Representatives of the three-township Ayadaw-Myinmu-Chaung-U Revolutionary Alliance of PDF units said eight of their men were killed in a clash when they encountered junta troops near Ayadaw’s Kan Yin village on their way to Myinmu.
Sai Htoo of Ayadaw Township PDF said the deaths were among a number of casualties on both sides during nonstop clashes in recent days.
“The other day, the military killed eight of our men who had joined a meeting with the Ayadaw-Myinmu-Chaung Oo Revolutionary Alliance. They were brutally murdered — put in a car and the car was blown up,” he said.
“There’s been fighting every day lately and there were casualties on both sides. They are attacking us from the ground as well as from above. They’re increasingly relying on airpower.”
Sources in Sagaing told RFA that fighting in the region since Aug. 8 had forced more than 12,000 civilians from nearly two dozen villages to flee their homes.

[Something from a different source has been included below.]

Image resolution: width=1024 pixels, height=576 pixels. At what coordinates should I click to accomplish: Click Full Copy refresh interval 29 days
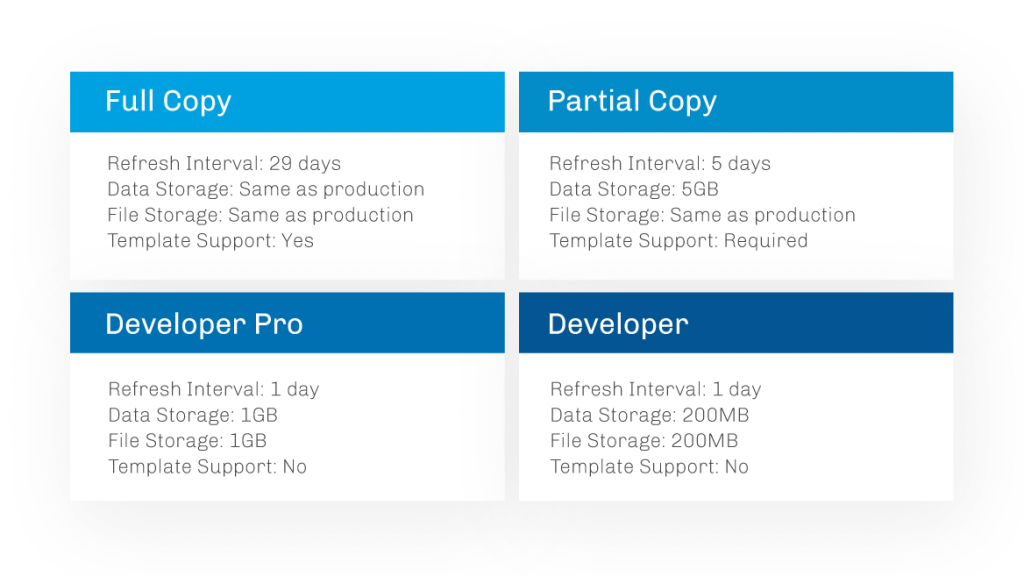224,163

Attempts by RFA to contact junta Deputy Information Minister Maj. Gen. Zaw Min Tun and the junta’s spokesman in Sagaing Aye Hlaing for comment on the situation in the region went unanswered Thursday.
Region under attack
Earlier this week, junta chief Snr. Gen. Min Aung Hlaing said in an address that Sagaing has seen the most clashes of any region in the country since the military assumed control of Myanmar in a Feb. 1, 2021, coup, with 4,026. He vowed that the military will “restore the region to its original state,” without providing details.

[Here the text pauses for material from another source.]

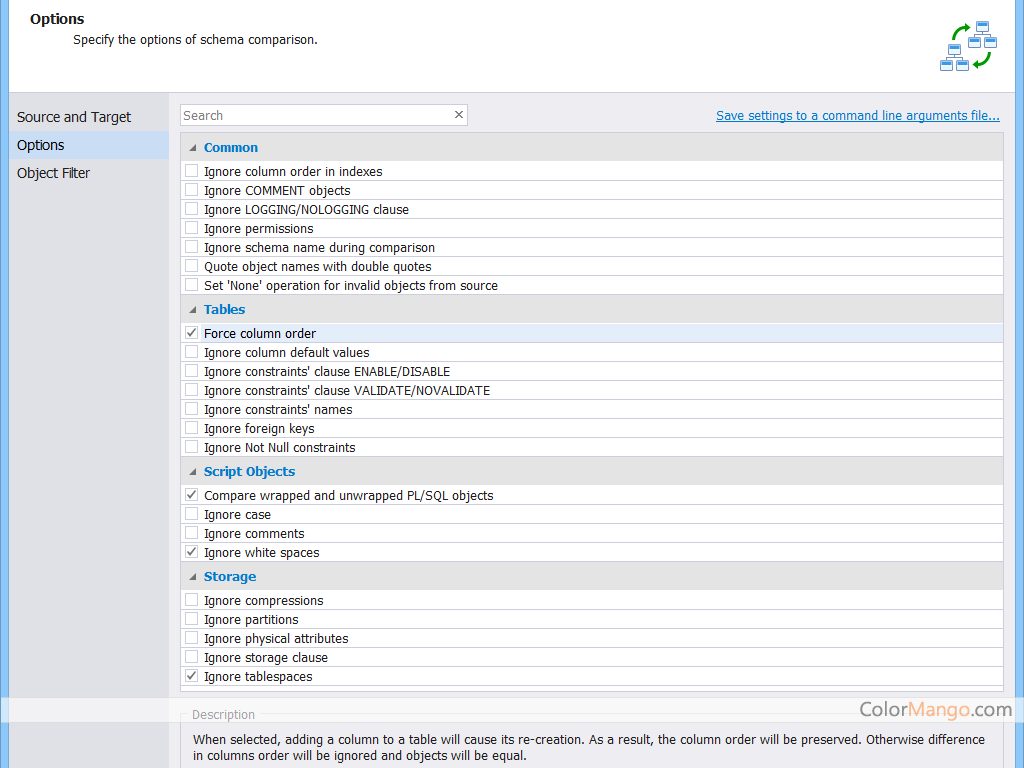Collapse the Tables section
The width and height of the screenshot is (1024, 768).
(x=191, y=309)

Nay Zin Lat, a former Sagaing lawmaker, said he expects fighting there to intensify now that the military is focusing its efforts on the region.

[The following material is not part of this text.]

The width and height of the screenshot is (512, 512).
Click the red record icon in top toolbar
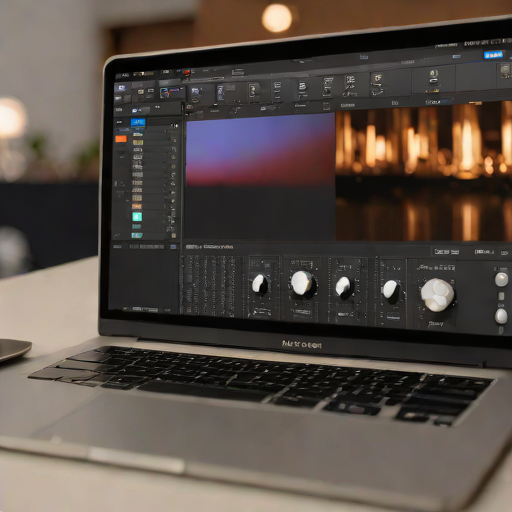click(187, 72)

“I heard that they are sending reinforcements to many townships in Sagaing region that are militarily important,” he said, noting that there has been an uptick in troop movements in Kanbalu township.
“I’m sure the fighting will become more intense very soon. There will be more frequent confrontations. The local civil defense forces will have to protect their families and relatives when junta troops come raiding and burning their villages. The more the troops act [this way], the more confrontations there will be.”
Residents of Sagaing told RFA that internet bandwidth has been reduced and, in some cases, entirely cut off in the region since March of this year.
The United Nations Office for the Coordination of Humanitarian Affairs announced on Aug. 3 that 866,000 people had joined the ranks of Myanmar’s refugees since the coup, bringing the total number to more than 1.2 million, or more than 2% of the country’s population of 54.4 million.
Of the new refugees, some 470,000 were forced to flee their homes in Sagaing, where clashes between junta troops and the armed opposition are among the deadliest and most frequent in the nation.
Translated by Khin Maung Nyane. Written in English by Joshua Lipes.